The experts are increasingly saying Canada’s housing markets have nowhere to go but down, but try telling that to residents of Toronto, who are facing a growing home-buying frenzy ahead of expected mortgage rate hikes.
Home sales in the GTA were up 14 per cent in November compared to the same month a year earlier, and even though there’s still December to go, the area has set an all-time annual sales record, the Toronto Real Estate board said Thursday.
The average price in the region rose 9.6 per cent in a year, to $632,685.
Single-family homes in the city of Toronto remained above the million-dollar mark, averaging $1.018 million, up 8.8 per cent from a year ago. But it was in the suburban 905 region where single-family homes really shot up, by 13.5 per cent in a year, to an average price of $762,326.
Condo prices are growing more slowly, up 5.4 per cent in Toronto, to $415,316, and up just 1.5 per cent in the 905, to $315,226.
The real estate board’s data shows that affordability in Toronto has been eroding slowly for years, and has now reached levels not seen since the early 1990s, when Greater Toronto was just beginning to recover from a majour housing-market bust.
The share of income needed to cover mortgage payments and utilities is approaching 40 per cent.
The board’s market analysis director, Jason Mercer, said sales have been growing faster than new listings, intensifying bidding wars.
“Competition between buyers has strengthened in many neighbourhoods in the City of Toronto and surrounding regions. The end result has been upward pressure on home prices well above the rate of inflation in most cases,” he said in a statement.
That follows earlier news of an even larger frenzy in Vancouver, where home sales are up 40.1 per cent in a year, according to the region’s real estate board. Prices there are up 17.8 per cent in a year.
Some of Canada’s housing markets heated up earlier this year following the Bank of Canada’s rate cuts, which brought the key lending rate down to 0.5 per cent, from 1 per cent.
But with mortgage rates on the rise this fall, and more hikes expected once the U.S. Federal Reserve begins raising rates (widely expected to happen this month), analysts are saying that the long-awaited slowdown in Canadian housing is around the corner.

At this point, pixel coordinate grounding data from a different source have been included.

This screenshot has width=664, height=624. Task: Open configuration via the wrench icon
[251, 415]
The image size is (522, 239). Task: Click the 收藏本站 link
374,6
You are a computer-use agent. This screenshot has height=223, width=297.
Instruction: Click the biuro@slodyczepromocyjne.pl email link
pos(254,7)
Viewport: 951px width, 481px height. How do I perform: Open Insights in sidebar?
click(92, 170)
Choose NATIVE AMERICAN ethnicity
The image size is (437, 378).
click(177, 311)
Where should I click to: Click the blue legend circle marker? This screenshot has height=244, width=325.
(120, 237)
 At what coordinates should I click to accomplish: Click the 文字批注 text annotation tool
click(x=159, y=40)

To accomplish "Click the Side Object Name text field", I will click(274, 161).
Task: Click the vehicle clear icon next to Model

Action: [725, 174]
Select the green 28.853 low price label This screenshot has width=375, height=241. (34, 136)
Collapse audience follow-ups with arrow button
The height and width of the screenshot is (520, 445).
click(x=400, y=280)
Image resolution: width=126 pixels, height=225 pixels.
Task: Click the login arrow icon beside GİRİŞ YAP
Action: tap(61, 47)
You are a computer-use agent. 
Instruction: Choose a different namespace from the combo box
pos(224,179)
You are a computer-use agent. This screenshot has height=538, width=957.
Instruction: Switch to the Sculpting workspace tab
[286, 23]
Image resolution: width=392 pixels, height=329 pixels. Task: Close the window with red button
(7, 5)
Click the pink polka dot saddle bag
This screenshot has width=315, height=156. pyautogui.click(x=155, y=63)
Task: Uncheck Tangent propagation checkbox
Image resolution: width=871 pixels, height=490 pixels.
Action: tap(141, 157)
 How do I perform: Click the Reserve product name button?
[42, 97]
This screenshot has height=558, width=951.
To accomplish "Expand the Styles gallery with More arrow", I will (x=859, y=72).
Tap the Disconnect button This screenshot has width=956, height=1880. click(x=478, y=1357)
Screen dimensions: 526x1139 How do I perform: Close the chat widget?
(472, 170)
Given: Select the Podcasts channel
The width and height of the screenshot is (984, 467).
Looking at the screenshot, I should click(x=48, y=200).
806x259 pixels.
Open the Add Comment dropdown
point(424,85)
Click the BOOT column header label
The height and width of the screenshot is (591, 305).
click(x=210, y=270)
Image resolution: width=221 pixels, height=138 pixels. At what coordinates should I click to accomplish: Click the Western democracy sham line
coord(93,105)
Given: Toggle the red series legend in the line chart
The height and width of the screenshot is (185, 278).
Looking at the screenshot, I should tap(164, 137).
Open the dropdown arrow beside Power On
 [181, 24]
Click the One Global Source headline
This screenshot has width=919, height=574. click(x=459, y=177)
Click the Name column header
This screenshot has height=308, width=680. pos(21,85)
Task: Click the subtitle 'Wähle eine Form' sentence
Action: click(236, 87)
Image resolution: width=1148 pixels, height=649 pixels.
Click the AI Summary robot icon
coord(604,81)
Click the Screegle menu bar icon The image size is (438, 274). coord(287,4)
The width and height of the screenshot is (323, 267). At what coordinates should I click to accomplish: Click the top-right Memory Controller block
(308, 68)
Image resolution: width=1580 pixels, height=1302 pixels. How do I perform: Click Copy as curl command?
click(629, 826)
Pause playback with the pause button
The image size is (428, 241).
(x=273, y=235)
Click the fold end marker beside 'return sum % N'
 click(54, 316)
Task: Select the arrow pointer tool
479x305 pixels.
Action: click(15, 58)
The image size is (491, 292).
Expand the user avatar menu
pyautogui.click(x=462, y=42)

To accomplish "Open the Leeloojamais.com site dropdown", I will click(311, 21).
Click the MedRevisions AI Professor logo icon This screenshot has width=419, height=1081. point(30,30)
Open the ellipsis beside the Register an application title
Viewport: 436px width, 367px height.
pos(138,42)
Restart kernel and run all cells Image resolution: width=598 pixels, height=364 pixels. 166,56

Investment management giant PIMCO is the latest to add its voice, saying it expects to see a 5- to 10-per-cent drop in house prices in Canada over the next five years.
“If you think about that in real terms, adjusting for inflation, that actually gets you to a negative return of about 20 percent,” Ed Devlin, PIMCO’s head of Canadian portfolio management, told BNN. “That would be the kind of correction that would take the majority of the froth out of the market and still not be the kind of thing that would lead to a Canadian recession.”
TD Bank has also been predicting the end of house-price growth, but it has set a more specific timeline: It expects home sales to start declining in Ontario and British Columbia next year.
TD forecasts for home sales, by province
TD forecasts for house prices, by province
The weakness will be due to “both weaker demand as well as a multi-year period of overbuilding,” TD economists wrote.
“As affordability challenges continue to intensify, markets in B.C. and Ontario are expected to record a tapering in sales and price growth in 2016 and into 2017.
“But, barring a shock to employment or interest rates (which we view as unlikely), corrections in these regions are likely to be orderly.”